The drive from the bank back to my office is five minutes max that ends with a 1/2 mile drive down a straight street. On that street they’re building a new, upscale strip-mall. When I turned down that street, I can see about 100 yards off one of the construction workers bent over trying to pull something up from a hole they dug in the street. From 100 yards off, I could see his butt. Not a plumber crack, the whole butt.
This guy, despite it being in the 30s (Fahrenheit, 3.33 C) payed no mind to the entire expanse of his butt cheeks getting glazed with a thin sheet of frost kept vigorously yanking at whatever was in the earth agitating their progress. This yanking caused his pants to sink lower and lower.

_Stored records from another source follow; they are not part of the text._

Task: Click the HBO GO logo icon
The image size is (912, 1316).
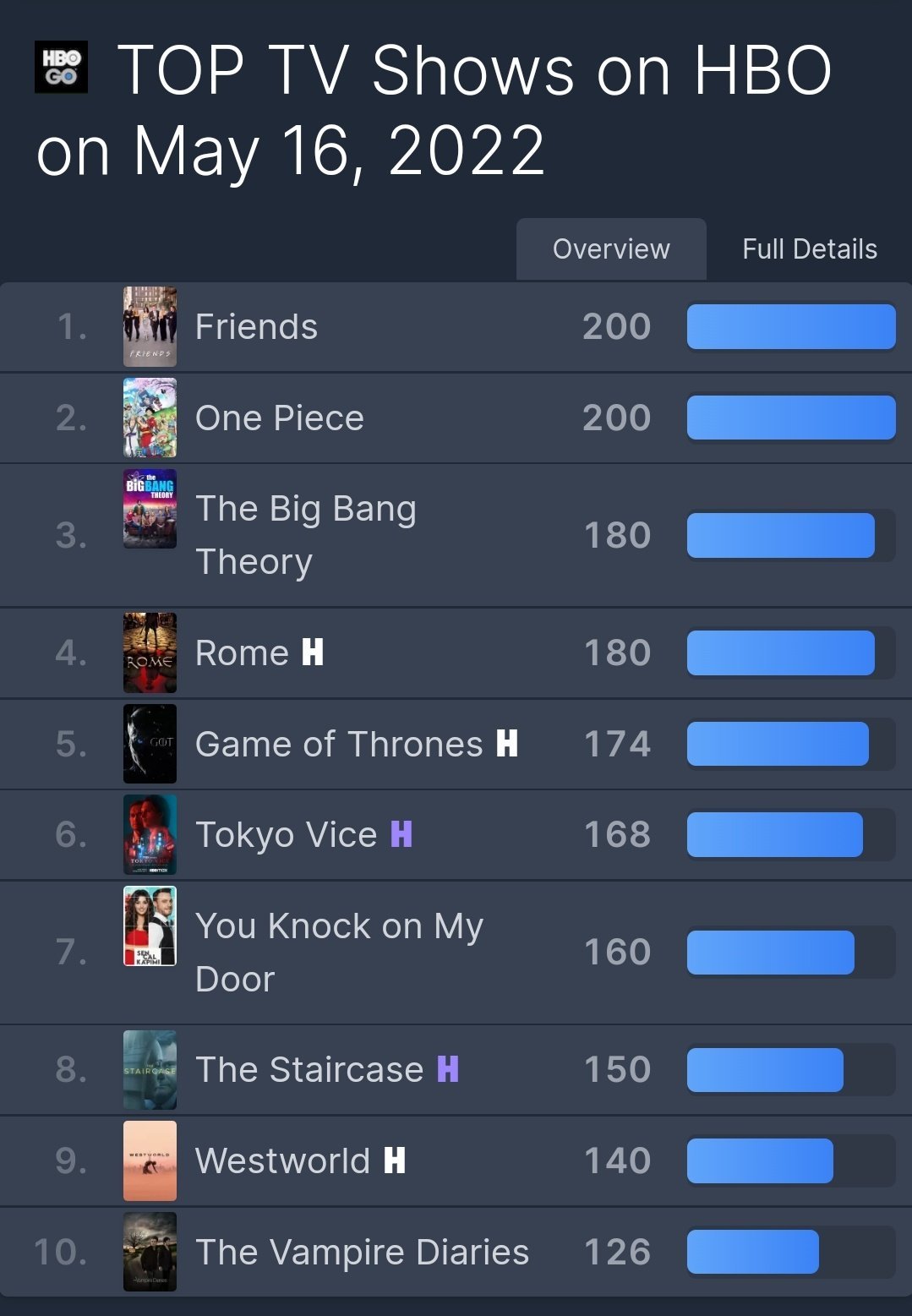Action: [x=61, y=67]
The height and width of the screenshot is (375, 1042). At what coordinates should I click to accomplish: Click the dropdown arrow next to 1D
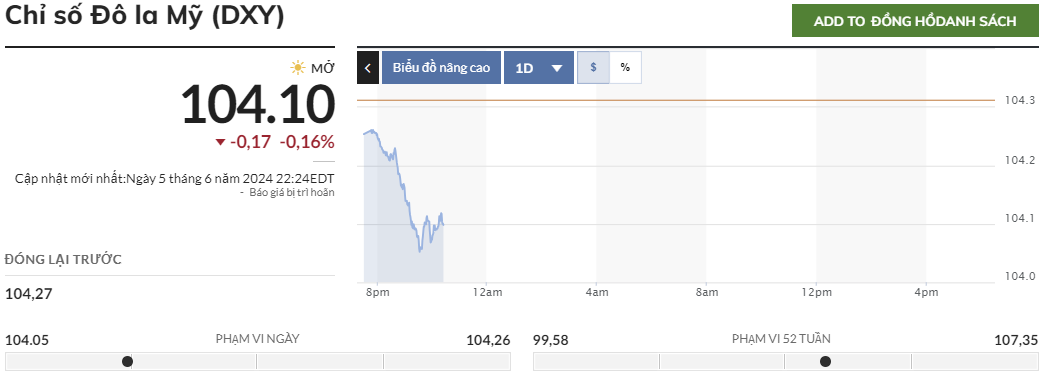[557, 68]
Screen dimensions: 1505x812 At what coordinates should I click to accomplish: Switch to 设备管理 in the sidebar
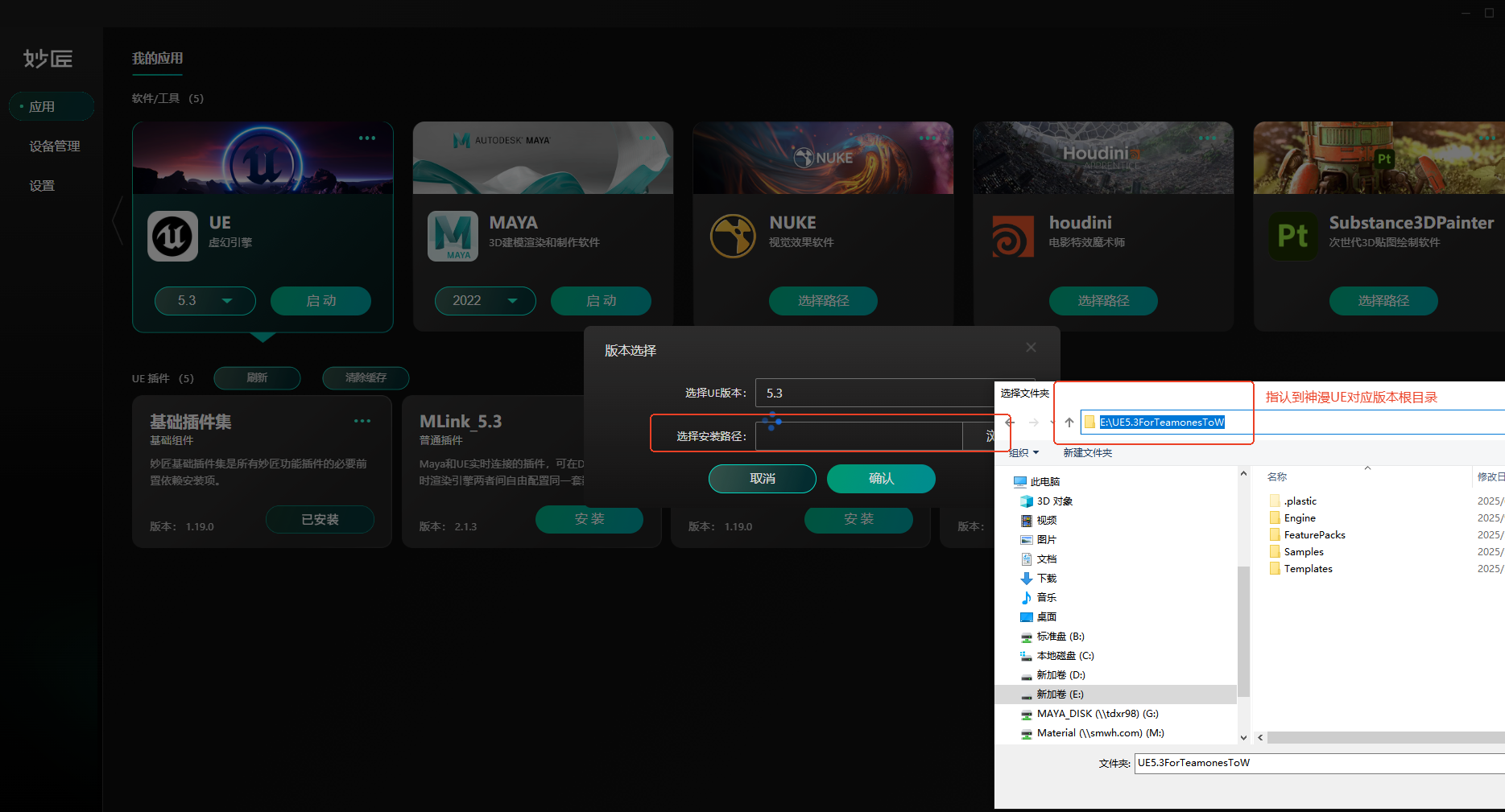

As I locked my gaze onto his suspiciously hairless butt, I was assaulted (or “regaled” depending on perspective) with an ever-growing expanse of human anatomy. As he tugged, his pants fell lower and lower to the point where I can only assume he was an aggressive nudist. As the title implies, he had such a casual disregard of his public display of nudity that he continued to shake his pants as low as they would go until I had a full view from butt to nuts.
I saw his nuts and his butthole. I’ve only seen my butthole once, yet I’ve seen this stranger’s butthole. Think about that, how many buttholes have you seen in your life? Not online, in real life. Buttholes are like meteor showers, so rarely do you see one that when you do, you should make a wish.
I know more about this construction workers bits than he knows about himself. Inadvertently, I know that he is suspiciously hairless around his butthole but has coarsely haloed testicles. I know this now just from trying to drive back to work after buying a coworker a now luke-warm beverage. If karma exists, it’s a butthole.